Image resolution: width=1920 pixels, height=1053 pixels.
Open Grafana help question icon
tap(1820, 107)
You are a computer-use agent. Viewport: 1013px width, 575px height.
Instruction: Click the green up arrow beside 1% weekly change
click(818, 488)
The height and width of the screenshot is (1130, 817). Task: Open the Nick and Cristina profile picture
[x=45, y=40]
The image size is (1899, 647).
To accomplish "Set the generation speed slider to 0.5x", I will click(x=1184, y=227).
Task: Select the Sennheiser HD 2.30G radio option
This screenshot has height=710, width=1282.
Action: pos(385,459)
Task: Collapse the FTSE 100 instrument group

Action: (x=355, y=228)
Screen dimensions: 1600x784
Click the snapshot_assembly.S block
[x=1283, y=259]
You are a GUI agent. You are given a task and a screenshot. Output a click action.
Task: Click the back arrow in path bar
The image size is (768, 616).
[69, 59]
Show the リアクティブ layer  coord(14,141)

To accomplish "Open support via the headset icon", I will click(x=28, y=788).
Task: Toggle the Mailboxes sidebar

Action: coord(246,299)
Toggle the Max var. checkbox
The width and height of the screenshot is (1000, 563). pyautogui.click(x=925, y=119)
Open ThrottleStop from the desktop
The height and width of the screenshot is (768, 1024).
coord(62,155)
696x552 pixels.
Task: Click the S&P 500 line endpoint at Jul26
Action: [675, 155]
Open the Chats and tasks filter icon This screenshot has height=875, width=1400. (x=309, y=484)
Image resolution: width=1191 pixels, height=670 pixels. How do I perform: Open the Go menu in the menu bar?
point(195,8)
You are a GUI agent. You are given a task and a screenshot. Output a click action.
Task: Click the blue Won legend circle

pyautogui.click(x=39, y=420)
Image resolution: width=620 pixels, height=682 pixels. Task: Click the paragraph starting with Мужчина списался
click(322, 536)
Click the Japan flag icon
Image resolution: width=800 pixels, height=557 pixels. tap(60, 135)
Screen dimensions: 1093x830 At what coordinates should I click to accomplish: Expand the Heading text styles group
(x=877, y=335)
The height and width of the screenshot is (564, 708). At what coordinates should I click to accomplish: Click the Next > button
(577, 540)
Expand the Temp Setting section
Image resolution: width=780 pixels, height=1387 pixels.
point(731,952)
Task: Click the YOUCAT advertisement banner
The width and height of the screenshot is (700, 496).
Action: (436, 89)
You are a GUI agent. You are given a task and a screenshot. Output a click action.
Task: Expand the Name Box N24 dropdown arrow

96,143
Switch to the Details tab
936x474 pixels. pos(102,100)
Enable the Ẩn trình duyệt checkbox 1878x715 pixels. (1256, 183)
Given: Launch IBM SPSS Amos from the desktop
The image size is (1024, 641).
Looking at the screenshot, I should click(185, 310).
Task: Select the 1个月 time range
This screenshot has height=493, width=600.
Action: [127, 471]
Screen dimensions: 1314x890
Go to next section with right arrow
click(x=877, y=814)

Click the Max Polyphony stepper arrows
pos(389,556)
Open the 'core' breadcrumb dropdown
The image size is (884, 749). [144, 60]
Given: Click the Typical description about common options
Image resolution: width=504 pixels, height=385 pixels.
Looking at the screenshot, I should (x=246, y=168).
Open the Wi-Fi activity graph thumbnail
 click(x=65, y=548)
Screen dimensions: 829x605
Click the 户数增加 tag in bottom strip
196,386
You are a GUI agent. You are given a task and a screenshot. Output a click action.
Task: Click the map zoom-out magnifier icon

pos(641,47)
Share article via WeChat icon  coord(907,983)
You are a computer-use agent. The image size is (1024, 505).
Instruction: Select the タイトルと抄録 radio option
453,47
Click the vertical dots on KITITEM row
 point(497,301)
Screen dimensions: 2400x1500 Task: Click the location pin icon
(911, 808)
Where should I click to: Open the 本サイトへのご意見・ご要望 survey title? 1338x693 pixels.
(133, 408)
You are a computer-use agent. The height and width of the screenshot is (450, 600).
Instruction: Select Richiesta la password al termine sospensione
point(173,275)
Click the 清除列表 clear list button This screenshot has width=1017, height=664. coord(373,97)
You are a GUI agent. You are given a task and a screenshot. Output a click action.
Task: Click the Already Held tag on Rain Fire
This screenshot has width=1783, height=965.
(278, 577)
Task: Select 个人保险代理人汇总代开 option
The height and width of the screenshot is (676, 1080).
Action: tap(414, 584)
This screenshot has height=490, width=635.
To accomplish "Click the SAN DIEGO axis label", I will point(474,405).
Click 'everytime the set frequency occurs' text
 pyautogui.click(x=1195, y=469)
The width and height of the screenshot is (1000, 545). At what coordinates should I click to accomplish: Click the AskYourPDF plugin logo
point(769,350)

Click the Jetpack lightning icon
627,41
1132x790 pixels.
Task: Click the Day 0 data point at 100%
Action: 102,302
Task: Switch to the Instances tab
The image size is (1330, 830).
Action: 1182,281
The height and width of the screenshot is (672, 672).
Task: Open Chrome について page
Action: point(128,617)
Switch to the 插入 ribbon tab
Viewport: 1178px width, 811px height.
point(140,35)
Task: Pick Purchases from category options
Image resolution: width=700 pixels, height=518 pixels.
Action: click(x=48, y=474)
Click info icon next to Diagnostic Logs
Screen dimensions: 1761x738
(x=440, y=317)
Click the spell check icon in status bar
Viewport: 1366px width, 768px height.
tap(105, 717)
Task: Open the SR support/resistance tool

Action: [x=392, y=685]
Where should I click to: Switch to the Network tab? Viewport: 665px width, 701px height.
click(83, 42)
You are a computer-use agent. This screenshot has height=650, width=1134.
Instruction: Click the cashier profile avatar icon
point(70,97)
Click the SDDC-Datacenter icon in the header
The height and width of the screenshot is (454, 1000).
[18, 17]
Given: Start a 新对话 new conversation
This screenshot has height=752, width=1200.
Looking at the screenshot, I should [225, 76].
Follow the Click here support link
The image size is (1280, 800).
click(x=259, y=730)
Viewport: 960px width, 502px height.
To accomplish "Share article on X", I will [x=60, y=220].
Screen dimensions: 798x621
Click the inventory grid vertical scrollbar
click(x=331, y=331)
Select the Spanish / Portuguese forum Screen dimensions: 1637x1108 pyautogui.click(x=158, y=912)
■ ■ ■ ■ ■ ■ ■
What is required
Copy, please, exactly the lines that start at the first line of the data and end at the line containing "Open the Chats", both kept and no others.

Your response
Image resolution: width=1920 pixels, height=1053 pixels.
Open Grafana help question icon
tap(1820, 107)
You are a computer-use agent. Viewport: 1013px width, 575px height.
Instruction: Click the green up arrow beside 1% weekly change
click(818, 488)
The height and width of the screenshot is (1130, 817). Task: Open the Nick and Cristina profile picture
[x=45, y=40]
The image size is (1899, 647).
To accomplish "Set the generation speed slider to 0.5x", I will click(x=1184, y=227).
Task: Select the Sennheiser HD 2.30G radio option
This screenshot has height=710, width=1282.
Action: pos(385,459)
Task: Collapse the FTSE 100 instrument group

Action: (x=355, y=228)
Screen dimensions: 1600x784
Click the snapshot_assembly.S block
[x=1283, y=259]
You are a GUI agent. You are given a task and a screenshot. Output a click action.
Task: Click the back arrow in path bar
The image size is (768, 616).
[69, 59]
Show the リアクティブ layer  coord(14,141)

To accomplish "Open support via the headset icon", I will click(x=28, y=788).
Task: Toggle the Mailboxes sidebar

Action: coord(246,299)
Toggle the Max var. checkbox
The width and height of the screenshot is (1000, 563). pyautogui.click(x=925, y=119)
Open ThrottleStop from the desktop
The height and width of the screenshot is (768, 1024).
coord(62,155)
696x552 pixels.
Task: Click the S&P 500 line endpoint at Jul26
Action: [675, 155]
Open the Chats and tasks filter icon This screenshot has height=875, width=1400. (x=309, y=484)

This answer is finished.